巻頭言(「化学とソフトウェア」,1998年3号)

「私」はインターネットのどこにいるのか

県立新潟女子短期大学生活科学科生活科学専攻
本 間 善 夫

 力不足ながら,1998年度の化学ソフトウェア学会研究討論会の準備委員を担当することになり,新潟大学工学部の伊東章先生に実行委員長をお引き受けいただいて開催する運びになりました。特別講演は,ご研究の傍ら化学工学に関するWebページを公開されている伊東先生と,化学情報にお詳しく内分泌撹乱物質(環境ホルモン)情報の取りまとめもなさっている,国立医薬品食品衛生研究所・化学物質情報部の神沼二眞先生にお願いいたしました。多くの方にご参集いただければ有り難いと思っております。
 巻頭言を書くように言われ,本学会でいろいろ勉強させていただいていることを改めて思い返しています。
 化学ソフトウェア学会の前身である化学PCソフトウェア研究会の第6回討論会(1990年,お茶の水女子大学)に参加して,実演を含めた熱心な雰囲気を知ったばかりの翌年,第7回が長岡工業高等専門学校で開かれることになり,実行委員長の関澤先生に「せっかく県内で開かれるのだから」と発表を勧めていただいたのがきっかけで,それ以来毎年参加させていただいています。
 さらに振り返ってみれば,学生時代の化学工学用計算尺と手回し計算機から始まって,関数電卓・ポケコンを経てパーソナル・コンピュータやインターネットの出現に立ち会ってその感激を味わえたことは,生まれた時から目の前にパソコンがある今の子どもたちと比べて幸運だったとも考えています。
 討論会の発表形態も,私が参加するようになった当初はフロッピーディスクの持参で十分だったものが(その頃から専用システムを持ち込んでご講演下さった先生もいらっしゃいますけれど),最近では会場でインターネットに接続したりご自分のノートパソコンを持ち込んだりで,大掛かりになってきています。個人の扱う情報量が飛躍的に増大しているということでしょう。

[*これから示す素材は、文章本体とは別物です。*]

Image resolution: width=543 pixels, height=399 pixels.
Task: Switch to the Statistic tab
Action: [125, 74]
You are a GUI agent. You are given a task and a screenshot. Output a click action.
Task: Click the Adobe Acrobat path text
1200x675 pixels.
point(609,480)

 さて本稿の標題は,脳科学者・澤口俊之さんの『「私」は脳のどこにいるのか』(ちくまプリマーブックス)を真似たものです。同書は,最近の脳科学の研究成果を青少年向けにわかりやすく解説したもので,ニューロン,コラム,モデュール,フレーム,領野,入れ子構造等々の説明は,「脳」のアナロジー的存在であるコンピュータやインターネットを考える上でも興味深いものがあります。最近のインターネットの急激な普及を見ていると,まさに地球全体が一つの脳になりつつありように感じます。

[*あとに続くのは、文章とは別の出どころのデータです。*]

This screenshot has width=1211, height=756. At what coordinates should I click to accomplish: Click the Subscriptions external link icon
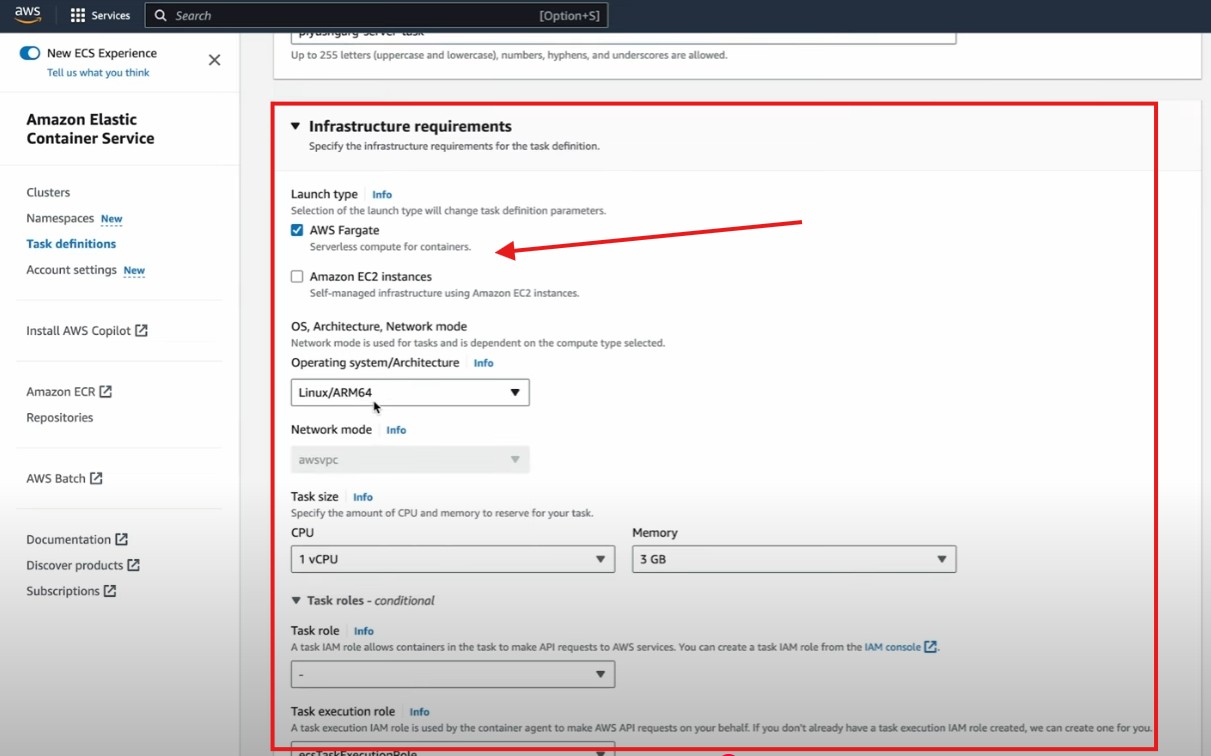point(110,591)
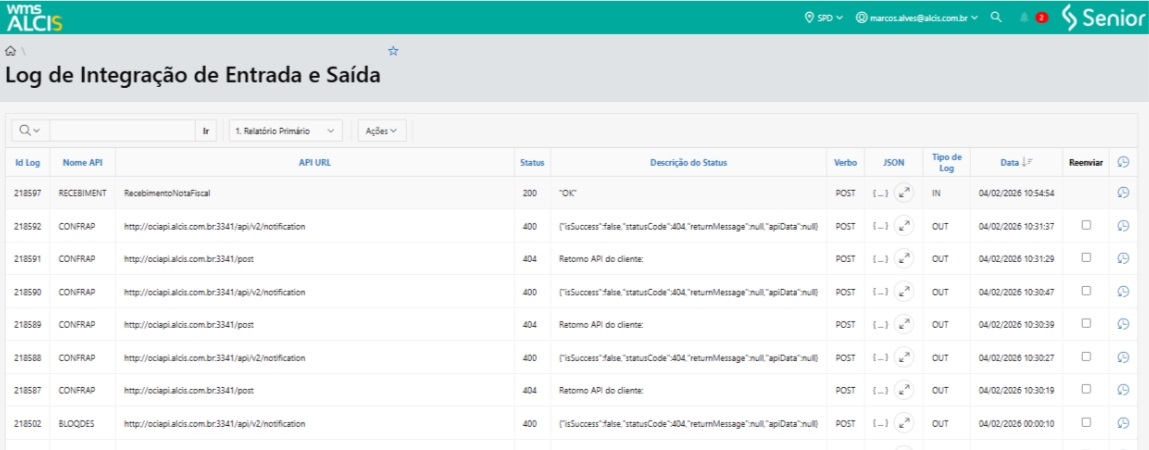Open the Relatório Primário report selector
This screenshot has width=1149, height=450.
pyautogui.click(x=285, y=131)
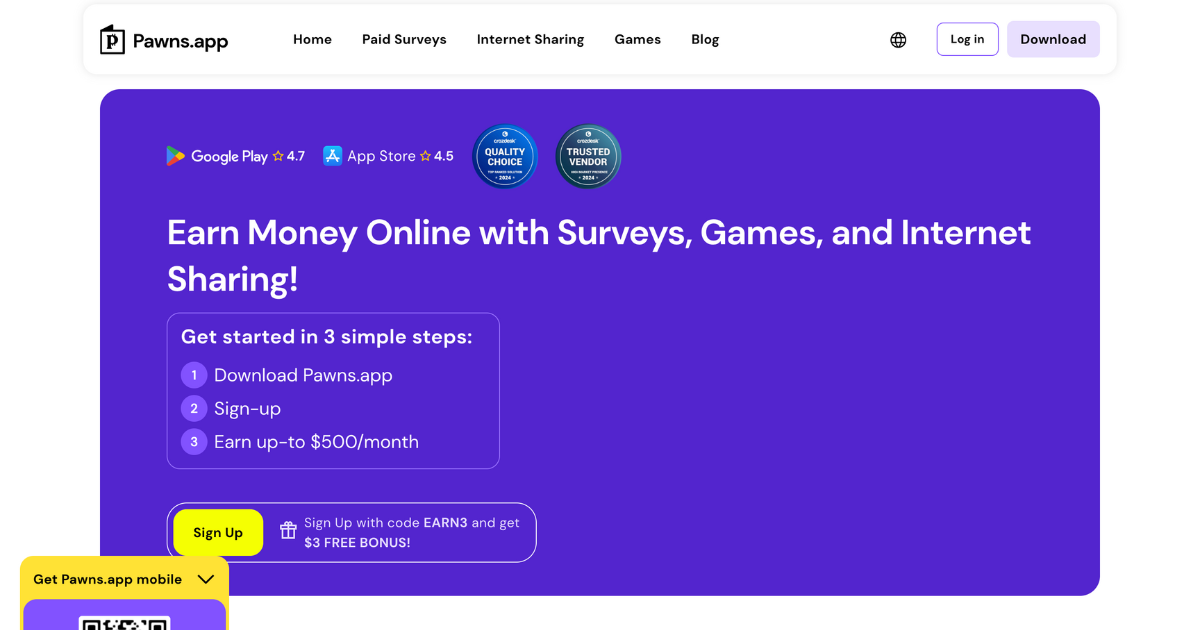Click the App Store icon
1200x630 pixels.
(333, 156)
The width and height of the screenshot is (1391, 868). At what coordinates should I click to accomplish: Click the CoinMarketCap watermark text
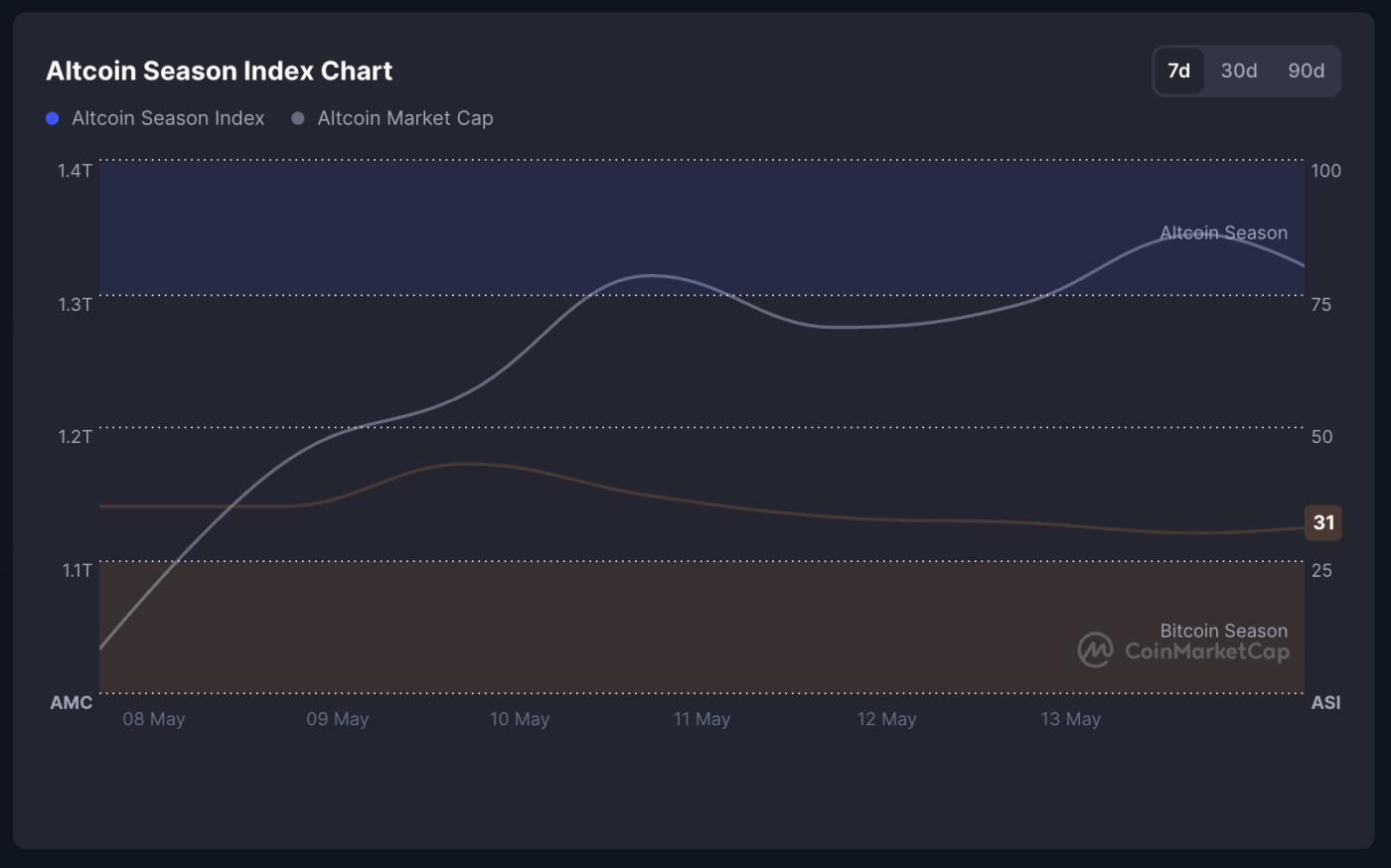[x=1206, y=651]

 縁あっていろいろな方に助けてもらい,化学・環境情報提供のための自作ホームページを開設していますが,各ページのアクセス状況や様々な立場の方からのメールを見ていると,意外な受け取り方をされる場合も少なくなく,時によってはそれを取り入れて内容を更新したりしており,まさに標題のような気持ちになることもあるという訳です。最近では特に環境ホルモンに関するページの利用が多く,そこから化学の基礎を学べるページを辿って見てもらうように工夫したりしています。
 ページでは分子に関する内容が大部分になっており,プラグインを利用して分子モデルも参照できるようにしています。私と「分子モデル」とのつき合いは,学生時代に高分子中における低分子の拡散速度の研究をして,その低分子の体積を求めるためにHGS分子モデルを組み立てたことに始まります(今でこそ分子体積を計算するソフトウェアもありますが)。ワトソンとクリックがDNAの構造を決定するのに針金のモデルと方眼紙を利用したと聞いたことがありますが,それに少し似ているような気もします。

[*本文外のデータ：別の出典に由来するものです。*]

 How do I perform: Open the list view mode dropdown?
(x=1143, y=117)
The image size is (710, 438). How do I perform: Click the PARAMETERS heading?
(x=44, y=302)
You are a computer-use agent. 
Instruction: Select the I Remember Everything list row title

 その後教育の場に就いて,HGS模型を講義で多用し,パソコンが出現してからは既存の分子組み立てプログラムを活用するようになったのが本学会との繋がりの最初になります。その分子プログラムを自分の使いやすいように改変して利用していたものの,複雑な分子になると数日掛かりになることもあり,現在の分子科学計算システムの手軽さは驚異的です。冒頭の計算尺とパソコンの差異のようなものですが,それぞれに味わいがあり,これまでに使ったツールは手放せずにいます。
 化合物の分子構造を調べる際も,手元の文献に出ていない場合や詳細な立体構造が不明な場合でも,最近ではインターネット上のいくつかのデータベースが手助けをしてくれるようになりました。
 化学情報に限らず,数年前まではインターネットで検索してもヒットしないことが多かったのに,現在では逆に情報が多過ぎて自分の必要なものを絞り込む技術が必要になってきています。
 しかし,信頼のおける情報が不足しているのも事実であり,神経回路があっても学習しなければ脳が機能しないように,インターネットの仕組みが整っても有用な情報が流れなければ意味がありません。欧米に負けず,国内でも一層のコンテンツ充実が進むように願ってやみません。
 最後に余談。科学史に関する本を読んでいて,「分類」や「ことば」に興味を持つようになりました。元素や化合物名の名前の由来もおもしろく,例えば ortho-,meta-,para- が化学以外ではどのような単語に使われているか知ってもらうことは,化学を身近なものに感じてもらうための一手法だと思っています。インターネットの話題でしたので,internet と intranet,intermolecular と intramolecular という言葉の比較などはいかがでしょう?